**Instructions for the task**
Throughout the listing below, copy each line containing "circle".

(Information provided begins)

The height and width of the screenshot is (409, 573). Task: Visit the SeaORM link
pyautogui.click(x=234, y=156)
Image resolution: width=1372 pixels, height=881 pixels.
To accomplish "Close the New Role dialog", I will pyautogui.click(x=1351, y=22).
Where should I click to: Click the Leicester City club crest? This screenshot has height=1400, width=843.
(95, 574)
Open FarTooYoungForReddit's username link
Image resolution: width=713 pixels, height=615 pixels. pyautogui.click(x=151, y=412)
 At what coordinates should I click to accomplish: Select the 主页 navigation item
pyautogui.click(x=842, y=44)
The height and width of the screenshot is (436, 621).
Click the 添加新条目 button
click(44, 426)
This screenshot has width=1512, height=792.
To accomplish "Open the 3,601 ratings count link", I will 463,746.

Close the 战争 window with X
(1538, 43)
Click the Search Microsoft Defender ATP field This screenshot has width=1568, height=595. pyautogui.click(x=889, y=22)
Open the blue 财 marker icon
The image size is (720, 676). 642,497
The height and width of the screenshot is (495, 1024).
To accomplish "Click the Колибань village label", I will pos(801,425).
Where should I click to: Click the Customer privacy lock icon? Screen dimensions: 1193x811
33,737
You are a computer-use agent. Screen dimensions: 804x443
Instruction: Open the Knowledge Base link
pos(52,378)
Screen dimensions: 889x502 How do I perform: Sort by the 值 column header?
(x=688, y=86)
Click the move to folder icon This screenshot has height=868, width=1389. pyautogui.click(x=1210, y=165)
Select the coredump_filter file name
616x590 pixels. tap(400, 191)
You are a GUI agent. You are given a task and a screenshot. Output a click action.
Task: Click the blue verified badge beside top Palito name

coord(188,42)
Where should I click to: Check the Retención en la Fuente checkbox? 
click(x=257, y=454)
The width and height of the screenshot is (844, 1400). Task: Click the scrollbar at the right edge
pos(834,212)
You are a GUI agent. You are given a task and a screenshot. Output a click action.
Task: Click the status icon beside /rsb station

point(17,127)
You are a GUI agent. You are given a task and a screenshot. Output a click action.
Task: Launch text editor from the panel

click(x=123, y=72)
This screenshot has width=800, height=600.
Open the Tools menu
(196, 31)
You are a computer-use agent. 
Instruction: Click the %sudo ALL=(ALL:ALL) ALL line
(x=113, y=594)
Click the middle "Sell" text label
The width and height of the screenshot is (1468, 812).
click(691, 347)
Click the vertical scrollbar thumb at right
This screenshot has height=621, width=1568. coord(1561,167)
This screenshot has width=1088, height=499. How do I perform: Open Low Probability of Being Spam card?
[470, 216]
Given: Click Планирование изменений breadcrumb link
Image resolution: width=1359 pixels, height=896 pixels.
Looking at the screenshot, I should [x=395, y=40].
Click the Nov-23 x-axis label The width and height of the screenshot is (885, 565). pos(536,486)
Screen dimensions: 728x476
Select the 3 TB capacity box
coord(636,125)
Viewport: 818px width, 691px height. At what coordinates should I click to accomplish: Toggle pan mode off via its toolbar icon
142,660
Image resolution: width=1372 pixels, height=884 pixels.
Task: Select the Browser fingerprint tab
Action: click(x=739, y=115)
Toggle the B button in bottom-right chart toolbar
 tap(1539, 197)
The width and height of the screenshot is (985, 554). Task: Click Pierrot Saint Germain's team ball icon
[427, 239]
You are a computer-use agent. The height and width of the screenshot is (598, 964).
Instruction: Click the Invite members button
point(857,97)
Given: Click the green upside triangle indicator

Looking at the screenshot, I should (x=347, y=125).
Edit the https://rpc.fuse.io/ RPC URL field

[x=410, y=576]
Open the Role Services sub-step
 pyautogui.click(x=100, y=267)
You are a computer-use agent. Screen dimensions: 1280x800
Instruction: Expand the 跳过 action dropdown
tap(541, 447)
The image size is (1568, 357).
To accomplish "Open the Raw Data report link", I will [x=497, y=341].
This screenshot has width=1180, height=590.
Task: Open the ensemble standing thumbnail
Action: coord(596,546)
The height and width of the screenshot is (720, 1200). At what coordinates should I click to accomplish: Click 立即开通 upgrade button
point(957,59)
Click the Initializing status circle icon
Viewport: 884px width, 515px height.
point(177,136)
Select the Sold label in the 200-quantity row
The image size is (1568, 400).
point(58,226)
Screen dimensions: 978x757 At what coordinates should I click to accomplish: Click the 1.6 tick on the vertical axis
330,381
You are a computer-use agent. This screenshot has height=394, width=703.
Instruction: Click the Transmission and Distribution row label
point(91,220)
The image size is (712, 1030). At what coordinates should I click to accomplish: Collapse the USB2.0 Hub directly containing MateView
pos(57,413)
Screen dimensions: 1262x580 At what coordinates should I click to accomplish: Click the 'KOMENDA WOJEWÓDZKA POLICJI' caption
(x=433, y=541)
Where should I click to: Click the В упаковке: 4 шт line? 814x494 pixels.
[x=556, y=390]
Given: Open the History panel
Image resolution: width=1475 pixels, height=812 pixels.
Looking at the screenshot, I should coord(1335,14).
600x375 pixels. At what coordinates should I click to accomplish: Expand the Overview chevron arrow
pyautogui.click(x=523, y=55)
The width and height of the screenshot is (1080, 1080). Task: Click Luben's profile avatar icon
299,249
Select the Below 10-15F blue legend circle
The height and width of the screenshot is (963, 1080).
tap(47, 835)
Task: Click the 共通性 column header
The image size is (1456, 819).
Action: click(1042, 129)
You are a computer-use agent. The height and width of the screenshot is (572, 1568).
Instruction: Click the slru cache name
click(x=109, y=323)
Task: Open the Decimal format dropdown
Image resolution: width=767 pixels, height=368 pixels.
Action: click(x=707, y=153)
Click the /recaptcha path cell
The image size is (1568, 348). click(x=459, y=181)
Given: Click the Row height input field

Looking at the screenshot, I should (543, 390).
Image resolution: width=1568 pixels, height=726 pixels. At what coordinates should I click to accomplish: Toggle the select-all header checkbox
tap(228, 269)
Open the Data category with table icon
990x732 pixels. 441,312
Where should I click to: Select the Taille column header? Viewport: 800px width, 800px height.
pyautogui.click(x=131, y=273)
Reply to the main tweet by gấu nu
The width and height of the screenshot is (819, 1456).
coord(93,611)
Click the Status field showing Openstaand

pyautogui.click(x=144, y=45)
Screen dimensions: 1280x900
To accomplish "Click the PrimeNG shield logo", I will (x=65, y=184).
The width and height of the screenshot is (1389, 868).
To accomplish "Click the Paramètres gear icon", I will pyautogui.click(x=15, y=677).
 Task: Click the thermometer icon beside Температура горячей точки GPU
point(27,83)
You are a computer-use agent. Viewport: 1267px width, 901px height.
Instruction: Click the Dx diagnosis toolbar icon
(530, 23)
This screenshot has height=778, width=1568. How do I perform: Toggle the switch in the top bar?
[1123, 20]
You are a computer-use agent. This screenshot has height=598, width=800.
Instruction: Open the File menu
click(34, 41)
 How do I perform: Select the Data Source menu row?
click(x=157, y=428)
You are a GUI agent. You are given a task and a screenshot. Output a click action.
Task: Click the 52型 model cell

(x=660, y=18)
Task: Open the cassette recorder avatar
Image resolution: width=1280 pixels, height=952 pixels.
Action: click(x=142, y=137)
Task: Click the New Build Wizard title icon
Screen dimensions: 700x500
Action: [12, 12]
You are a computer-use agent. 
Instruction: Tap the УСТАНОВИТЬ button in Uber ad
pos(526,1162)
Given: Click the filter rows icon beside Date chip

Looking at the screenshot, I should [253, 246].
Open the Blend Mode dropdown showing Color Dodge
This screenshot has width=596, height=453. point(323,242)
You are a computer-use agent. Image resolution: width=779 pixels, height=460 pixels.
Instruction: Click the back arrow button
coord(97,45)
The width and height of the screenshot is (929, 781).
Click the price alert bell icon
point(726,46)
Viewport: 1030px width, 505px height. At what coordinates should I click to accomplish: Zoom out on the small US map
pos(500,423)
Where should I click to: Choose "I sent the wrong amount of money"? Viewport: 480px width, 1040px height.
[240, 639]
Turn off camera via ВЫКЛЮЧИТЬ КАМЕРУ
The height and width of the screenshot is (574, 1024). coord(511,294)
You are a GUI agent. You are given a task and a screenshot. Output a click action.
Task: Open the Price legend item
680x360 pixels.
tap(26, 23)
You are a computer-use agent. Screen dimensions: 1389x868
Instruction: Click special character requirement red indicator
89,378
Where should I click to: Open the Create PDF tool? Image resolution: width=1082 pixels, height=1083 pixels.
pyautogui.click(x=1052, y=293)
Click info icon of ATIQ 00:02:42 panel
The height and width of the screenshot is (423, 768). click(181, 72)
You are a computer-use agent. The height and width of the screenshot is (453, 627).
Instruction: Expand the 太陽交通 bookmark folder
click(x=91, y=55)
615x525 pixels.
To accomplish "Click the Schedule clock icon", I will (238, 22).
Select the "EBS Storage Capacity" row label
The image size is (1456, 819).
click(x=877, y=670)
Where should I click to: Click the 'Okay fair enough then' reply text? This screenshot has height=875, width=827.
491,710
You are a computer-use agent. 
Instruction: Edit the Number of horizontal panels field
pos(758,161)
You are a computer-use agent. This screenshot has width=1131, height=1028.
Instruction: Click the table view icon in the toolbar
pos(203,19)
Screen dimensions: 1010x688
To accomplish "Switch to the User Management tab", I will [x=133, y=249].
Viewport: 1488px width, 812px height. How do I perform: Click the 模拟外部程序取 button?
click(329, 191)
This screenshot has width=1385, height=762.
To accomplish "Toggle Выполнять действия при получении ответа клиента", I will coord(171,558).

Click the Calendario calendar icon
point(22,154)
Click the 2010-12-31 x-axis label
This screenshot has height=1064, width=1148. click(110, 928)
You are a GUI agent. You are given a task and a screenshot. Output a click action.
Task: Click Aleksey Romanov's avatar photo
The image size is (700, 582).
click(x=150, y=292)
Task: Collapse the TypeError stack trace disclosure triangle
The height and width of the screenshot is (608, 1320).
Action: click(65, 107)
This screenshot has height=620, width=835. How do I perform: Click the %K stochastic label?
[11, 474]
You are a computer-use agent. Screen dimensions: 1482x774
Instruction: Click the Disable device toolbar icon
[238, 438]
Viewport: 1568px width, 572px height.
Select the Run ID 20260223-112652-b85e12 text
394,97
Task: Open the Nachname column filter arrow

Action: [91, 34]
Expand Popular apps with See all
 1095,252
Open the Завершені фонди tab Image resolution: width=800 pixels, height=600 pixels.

(Information provided ends)

**Problem solution**
Click the Initializing status circle icon
Select the Below 10-15F blue legend circle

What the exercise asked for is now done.